--- SOURCE INFORMATION ---
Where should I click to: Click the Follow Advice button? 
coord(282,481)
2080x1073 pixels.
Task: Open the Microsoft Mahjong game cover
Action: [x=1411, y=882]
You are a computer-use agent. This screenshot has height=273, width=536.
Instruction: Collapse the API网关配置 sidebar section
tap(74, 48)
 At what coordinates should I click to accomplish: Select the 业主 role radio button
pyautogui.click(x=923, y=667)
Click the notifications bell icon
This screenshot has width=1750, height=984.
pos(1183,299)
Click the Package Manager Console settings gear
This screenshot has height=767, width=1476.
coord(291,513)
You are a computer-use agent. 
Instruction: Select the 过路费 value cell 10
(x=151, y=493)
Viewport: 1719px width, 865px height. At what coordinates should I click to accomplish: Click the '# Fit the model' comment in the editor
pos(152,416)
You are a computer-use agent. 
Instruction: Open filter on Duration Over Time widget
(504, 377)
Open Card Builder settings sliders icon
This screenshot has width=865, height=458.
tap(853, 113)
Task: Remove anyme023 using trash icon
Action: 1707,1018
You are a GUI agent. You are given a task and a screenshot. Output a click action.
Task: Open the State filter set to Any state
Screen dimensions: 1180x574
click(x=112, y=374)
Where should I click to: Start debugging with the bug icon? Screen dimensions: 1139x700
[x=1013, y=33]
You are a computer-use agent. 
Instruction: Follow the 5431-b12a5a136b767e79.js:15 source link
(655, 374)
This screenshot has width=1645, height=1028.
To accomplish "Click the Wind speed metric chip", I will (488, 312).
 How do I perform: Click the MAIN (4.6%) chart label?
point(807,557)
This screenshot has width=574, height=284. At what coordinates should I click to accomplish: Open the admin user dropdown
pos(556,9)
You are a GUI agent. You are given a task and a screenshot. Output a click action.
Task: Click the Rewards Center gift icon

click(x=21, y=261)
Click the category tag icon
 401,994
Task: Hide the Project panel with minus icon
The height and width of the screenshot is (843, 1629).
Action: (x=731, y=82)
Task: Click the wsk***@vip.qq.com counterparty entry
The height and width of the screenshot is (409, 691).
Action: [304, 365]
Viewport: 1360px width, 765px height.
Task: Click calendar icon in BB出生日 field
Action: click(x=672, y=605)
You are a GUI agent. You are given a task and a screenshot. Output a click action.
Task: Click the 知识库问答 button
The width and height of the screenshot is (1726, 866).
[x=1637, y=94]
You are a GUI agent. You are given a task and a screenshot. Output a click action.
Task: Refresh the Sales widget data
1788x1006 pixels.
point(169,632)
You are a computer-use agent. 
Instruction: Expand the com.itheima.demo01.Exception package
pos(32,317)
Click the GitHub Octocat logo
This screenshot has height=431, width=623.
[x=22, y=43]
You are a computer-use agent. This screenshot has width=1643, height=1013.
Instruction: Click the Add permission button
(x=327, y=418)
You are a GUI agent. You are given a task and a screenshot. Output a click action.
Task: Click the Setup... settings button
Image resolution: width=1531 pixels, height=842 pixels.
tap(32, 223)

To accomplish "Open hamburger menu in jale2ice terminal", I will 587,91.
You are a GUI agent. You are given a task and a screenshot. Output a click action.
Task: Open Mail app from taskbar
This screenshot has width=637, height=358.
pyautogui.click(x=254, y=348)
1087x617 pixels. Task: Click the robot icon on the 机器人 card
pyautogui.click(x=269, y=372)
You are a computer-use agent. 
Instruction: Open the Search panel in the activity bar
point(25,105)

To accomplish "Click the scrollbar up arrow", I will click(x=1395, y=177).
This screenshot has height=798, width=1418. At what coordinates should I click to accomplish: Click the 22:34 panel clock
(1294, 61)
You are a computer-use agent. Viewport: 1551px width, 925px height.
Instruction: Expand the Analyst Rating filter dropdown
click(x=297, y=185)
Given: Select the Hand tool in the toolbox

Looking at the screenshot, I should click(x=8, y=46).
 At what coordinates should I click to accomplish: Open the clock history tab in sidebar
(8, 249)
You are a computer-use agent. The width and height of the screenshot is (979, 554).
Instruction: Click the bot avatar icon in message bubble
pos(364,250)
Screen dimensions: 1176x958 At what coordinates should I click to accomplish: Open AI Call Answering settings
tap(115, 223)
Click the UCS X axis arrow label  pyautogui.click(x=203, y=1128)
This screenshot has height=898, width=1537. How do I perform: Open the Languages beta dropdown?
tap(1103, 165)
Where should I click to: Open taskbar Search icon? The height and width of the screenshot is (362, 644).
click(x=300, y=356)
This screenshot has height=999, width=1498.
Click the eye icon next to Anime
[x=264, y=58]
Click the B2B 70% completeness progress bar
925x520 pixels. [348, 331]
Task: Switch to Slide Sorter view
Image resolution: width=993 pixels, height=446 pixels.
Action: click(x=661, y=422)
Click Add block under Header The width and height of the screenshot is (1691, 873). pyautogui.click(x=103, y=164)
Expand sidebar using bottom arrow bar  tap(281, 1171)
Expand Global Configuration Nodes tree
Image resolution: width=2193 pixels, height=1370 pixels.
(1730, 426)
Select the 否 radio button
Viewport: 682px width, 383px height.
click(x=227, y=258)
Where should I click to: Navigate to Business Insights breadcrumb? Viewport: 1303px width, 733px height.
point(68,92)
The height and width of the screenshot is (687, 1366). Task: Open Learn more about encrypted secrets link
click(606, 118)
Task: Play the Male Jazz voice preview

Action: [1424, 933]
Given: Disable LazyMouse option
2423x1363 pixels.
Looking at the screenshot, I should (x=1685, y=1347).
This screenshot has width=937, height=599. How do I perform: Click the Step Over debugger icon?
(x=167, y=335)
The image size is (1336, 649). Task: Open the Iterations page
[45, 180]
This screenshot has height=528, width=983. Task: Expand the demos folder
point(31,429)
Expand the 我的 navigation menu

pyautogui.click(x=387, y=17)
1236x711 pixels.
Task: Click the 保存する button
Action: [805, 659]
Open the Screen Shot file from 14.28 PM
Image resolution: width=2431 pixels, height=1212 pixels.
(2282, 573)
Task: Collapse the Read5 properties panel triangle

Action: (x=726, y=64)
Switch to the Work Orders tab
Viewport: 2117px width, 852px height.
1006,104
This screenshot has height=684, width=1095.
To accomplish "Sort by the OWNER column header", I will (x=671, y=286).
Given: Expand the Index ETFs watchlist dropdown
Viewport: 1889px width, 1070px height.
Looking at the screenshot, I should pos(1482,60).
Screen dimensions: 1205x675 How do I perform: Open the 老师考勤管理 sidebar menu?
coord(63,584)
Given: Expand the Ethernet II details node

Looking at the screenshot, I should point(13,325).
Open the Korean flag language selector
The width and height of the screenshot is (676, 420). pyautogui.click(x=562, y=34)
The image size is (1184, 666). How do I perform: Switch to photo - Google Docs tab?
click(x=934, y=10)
---
AIM OF THE EXERCISE: Only one stretch of the data above is needed. Restate it word for word, from the line containing "This screenshot has width=1645, height=1028." through the line containing "Task: Click the Setup... settings button", both ends included.

TASK RESULT:
This screenshot has width=1645, height=1028.
To accomplish "Click the Wind speed metric chip", I will (488, 312).
 How do I perform: Click the MAIN (4.6%) chart label?
point(807,557)
This screenshot has width=574, height=284. At what coordinates should I click to accomplish: Open the admin user dropdown
pos(556,9)
You are a GUI agent. You are given a task and a screenshot. Output a click action.
Task: Click the Rewards Center gift icon

click(x=21, y=261)
Click the category tag icon
 401,994
Task: Hide the Project panel with minus icon
The height and width of the screenshot is (843, 1629).
Action: (x=731, y=82)
Task: Click the wsk***@vip.qq.com counterparty entry
The height and width of the screenshot is (409, 691).
Action: [304, 365]
Viewport: 1360px width, 765px height.
Task: Click calendar icon in BB出生日 field
Action: click(x=672, y=605)
You are a GUI agent. You are given a task and a screenshot. Output a click action.
Task: Click the 知识库问答 button
The width and height of the screenshot is (1726, 866).
[x=1637, y=94]
You are a GUI agent. You are given a task and a screenshot. Output a click action.
Task: Refresh the Sales widget data
1788x1006 pixels.
point(169,632)
You are a computer-use agent. 
Instruction: Expand the com.itheima.demo01.Exception package
pos(32,317)
Click the GitHub Octocat logo
This screenshot has height=431, width=623.
[x=22, y=43]
You are a computer-use agent. This screenshot has width=1643, height=1013.
Instruction: Click the Add permission button
(x=327, y=418)
You are a GUI agent. You are given a task and a screenshot. Output a click action.
Task: Click the Setup... settings button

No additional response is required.